- _Directions for this task_: Render the rows below, from the line holding "Screen dimensions: 841x395" through the end of the rows, inclusive, as a Markdown table with the columns No. and Line. Omit blank lines and pictures.

──────

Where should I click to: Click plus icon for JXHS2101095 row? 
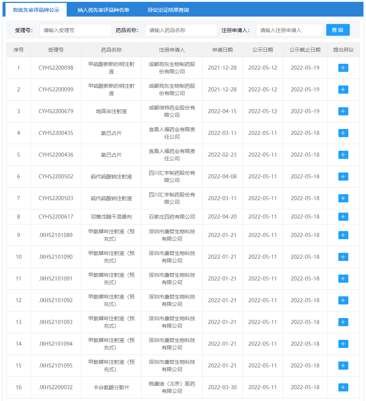coord(343,366)
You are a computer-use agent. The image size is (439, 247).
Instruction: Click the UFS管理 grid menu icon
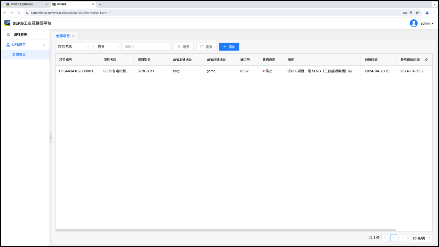8,35
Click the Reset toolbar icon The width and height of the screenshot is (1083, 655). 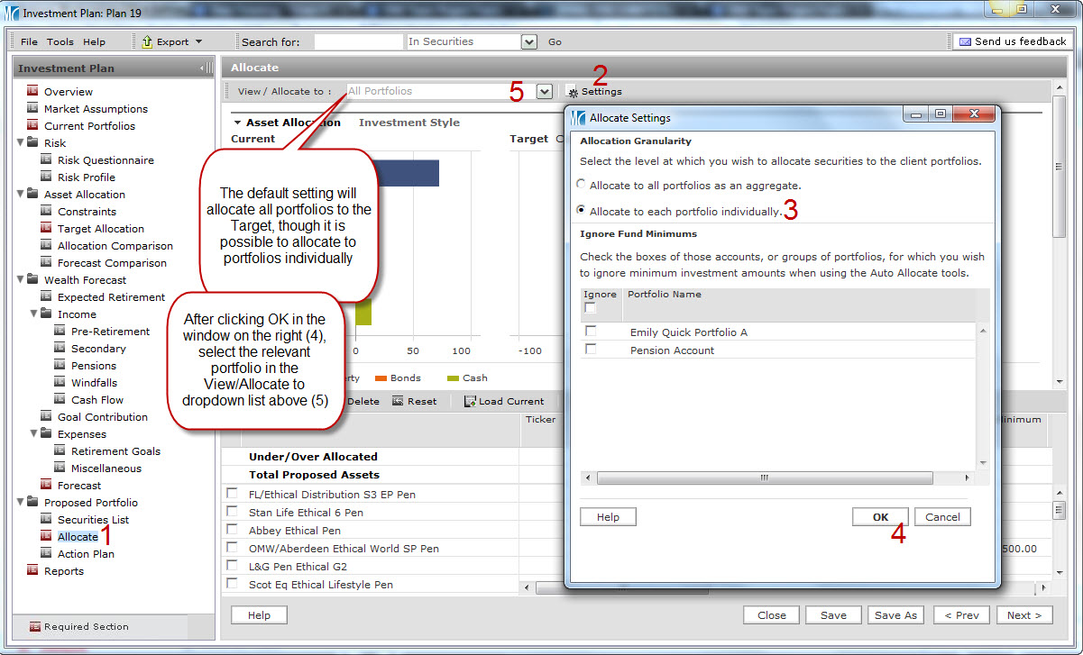(398, 402)
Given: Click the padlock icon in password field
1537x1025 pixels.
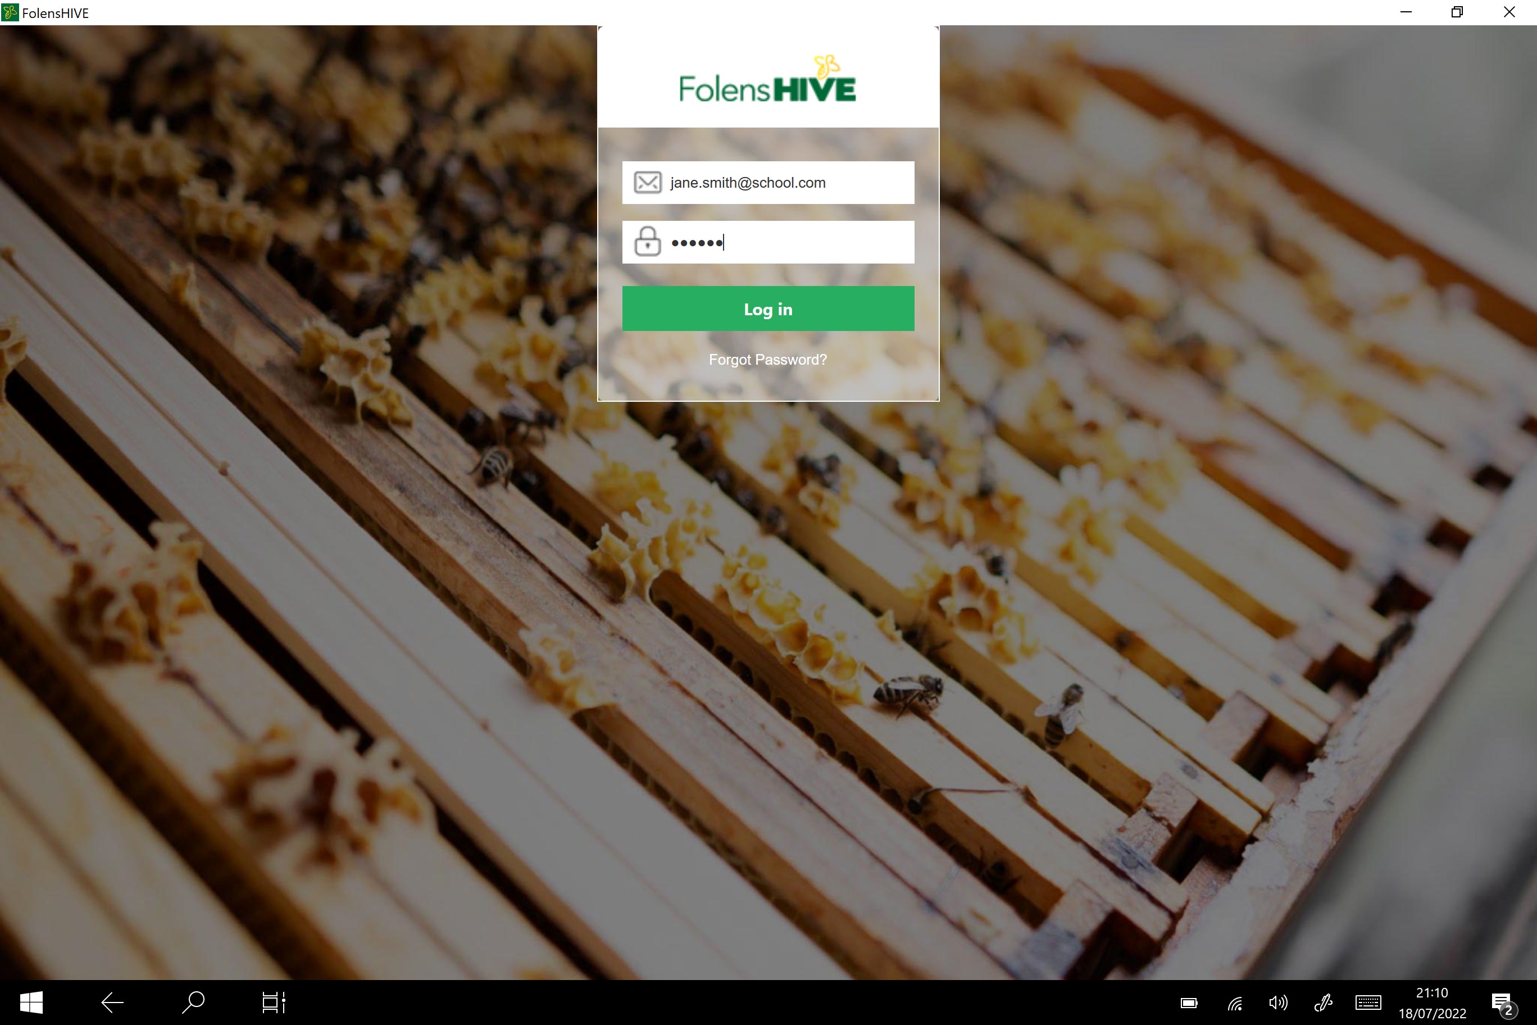Looking at the screenshot, I should click(648, 242).
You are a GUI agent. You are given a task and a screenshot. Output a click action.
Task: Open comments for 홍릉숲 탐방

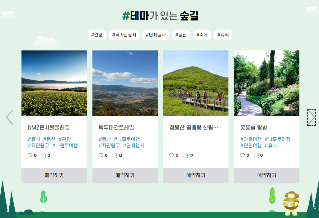coord(256,155)
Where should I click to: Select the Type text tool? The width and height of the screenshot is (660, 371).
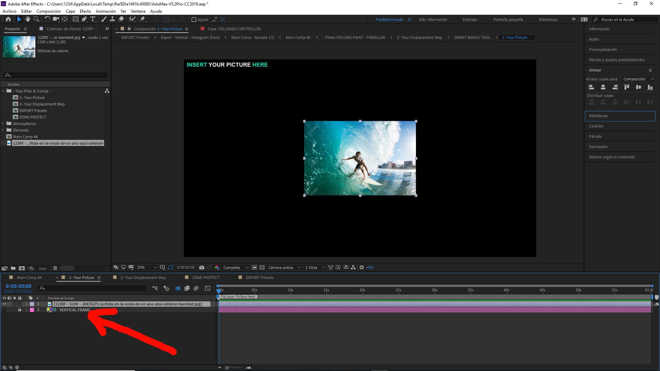coord(93,19)
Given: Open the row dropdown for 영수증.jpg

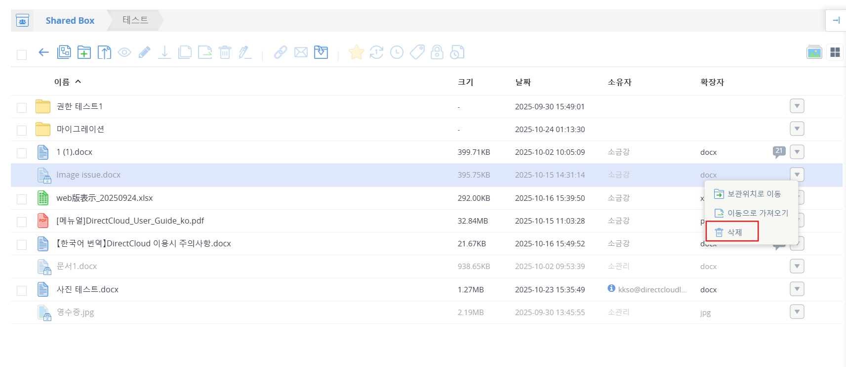Looking at the screenshot, I should click(x=797, y=312).
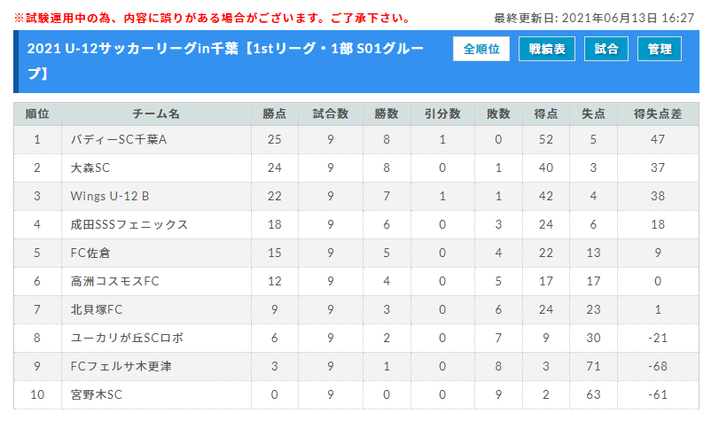Click the 管理 button
This screenshot has width=711, height=421.
[x=660, y=49]
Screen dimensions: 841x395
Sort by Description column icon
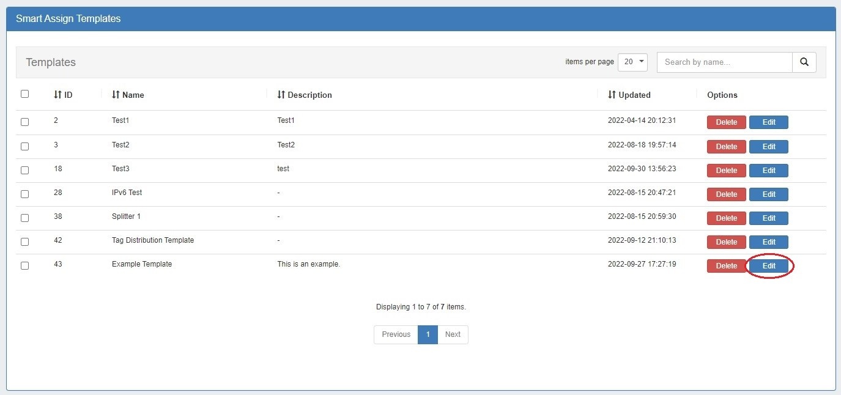(281, 95)
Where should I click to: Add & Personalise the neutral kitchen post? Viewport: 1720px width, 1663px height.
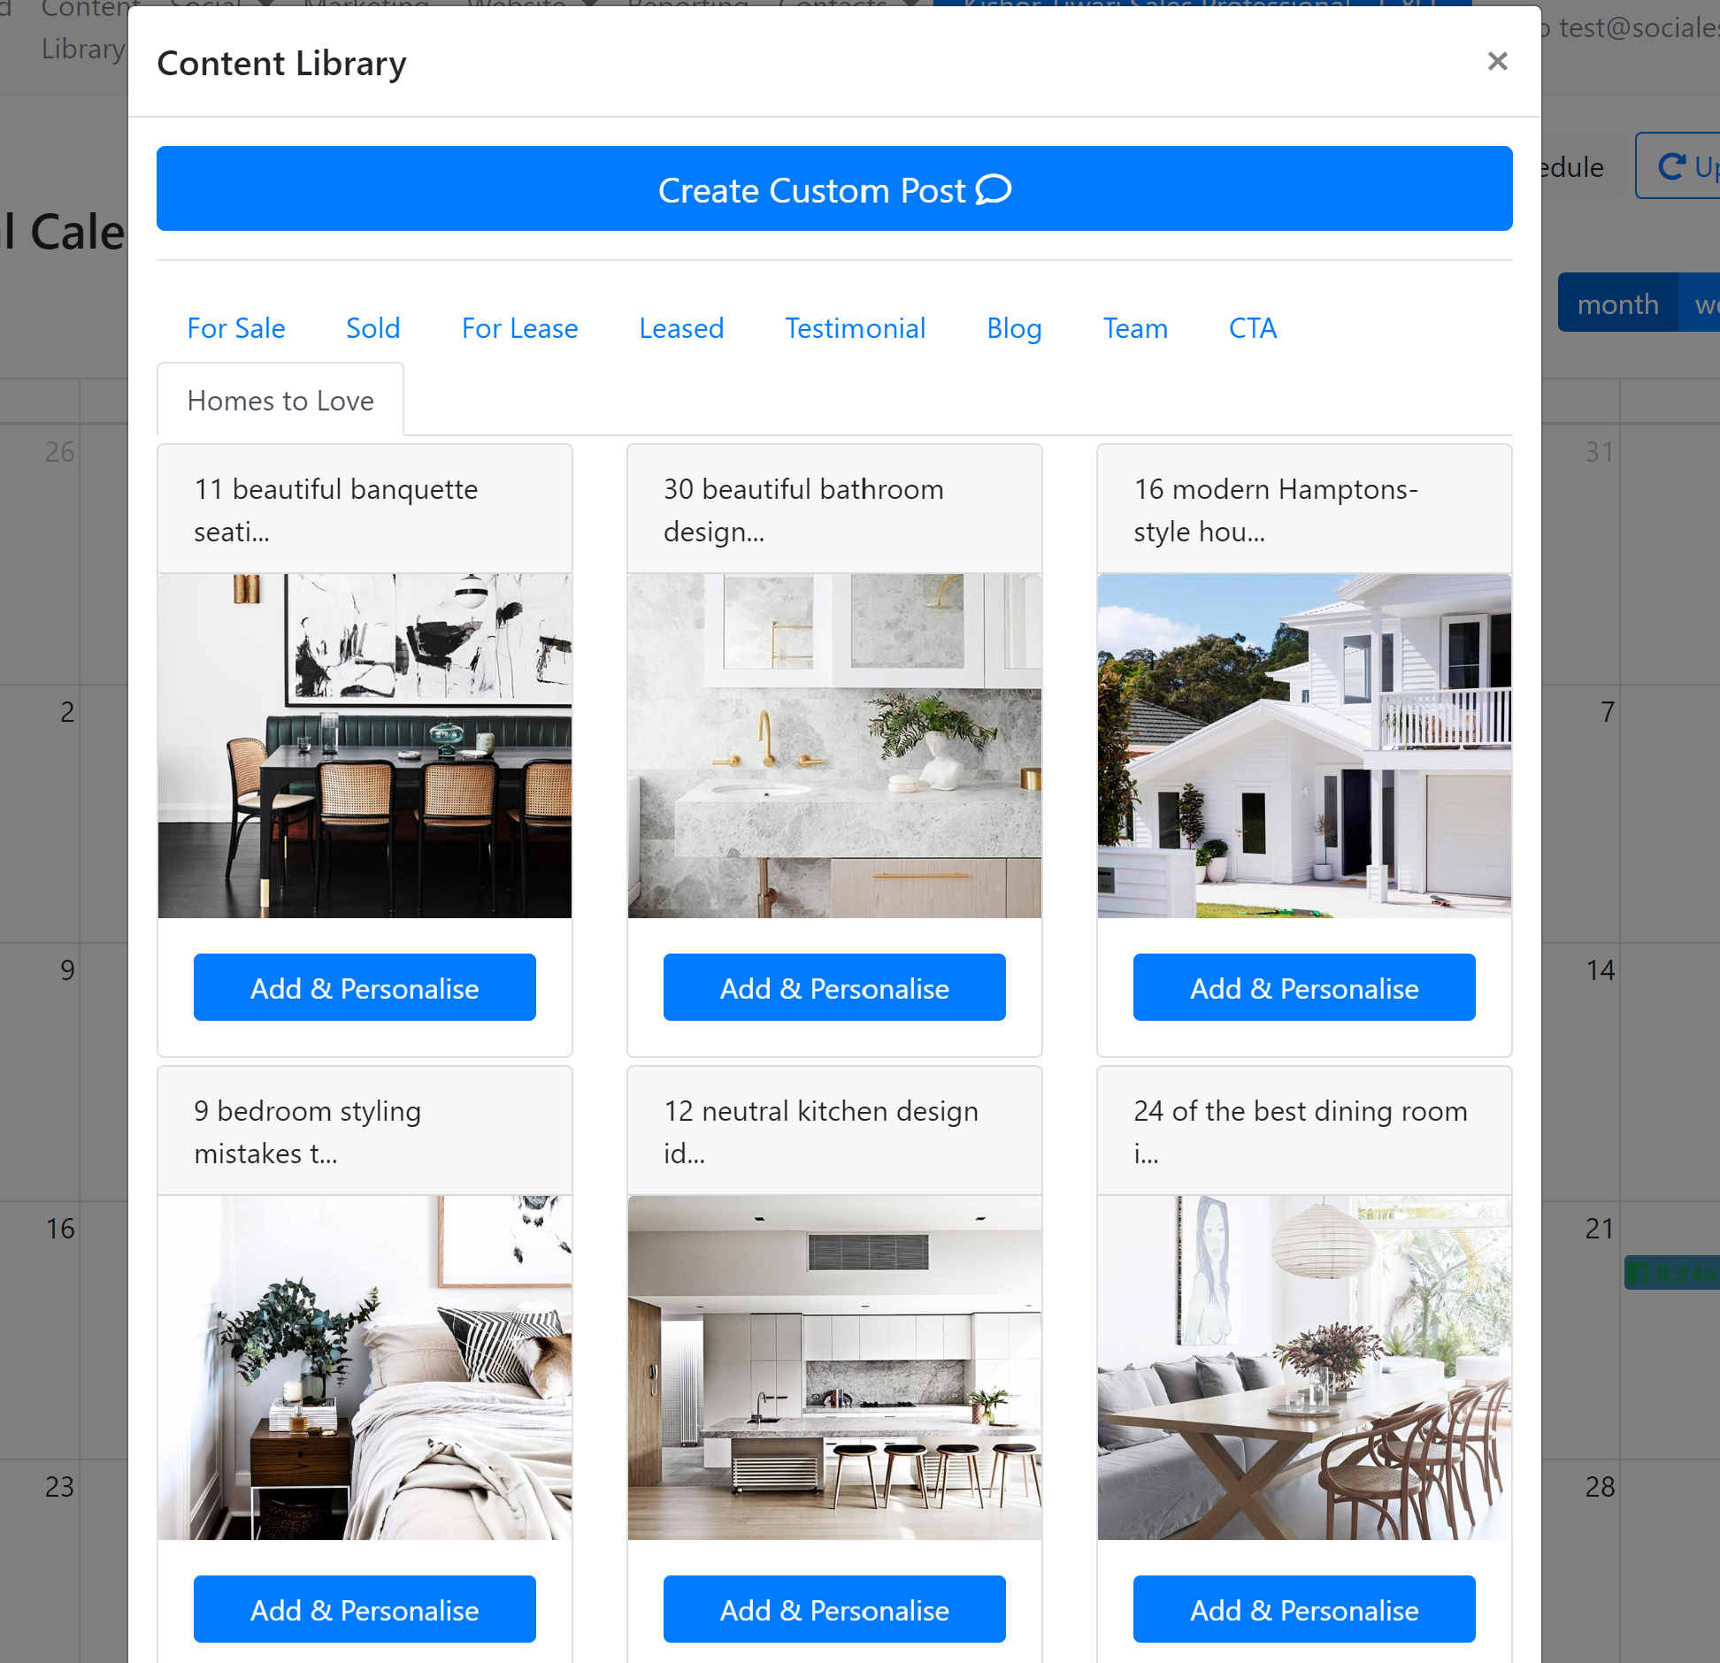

──────

- _Output for this task_:
| No. | Line |
|---|---|
| 1 | Screen dimensions: 841x395 |
| 2 | Sort by Description column icon |
| 3 | (281, 95) |
| 4 | Where should I click to: Add & Personalise the neutral kitchen post? Viewport: 1720px width, 1663px height. |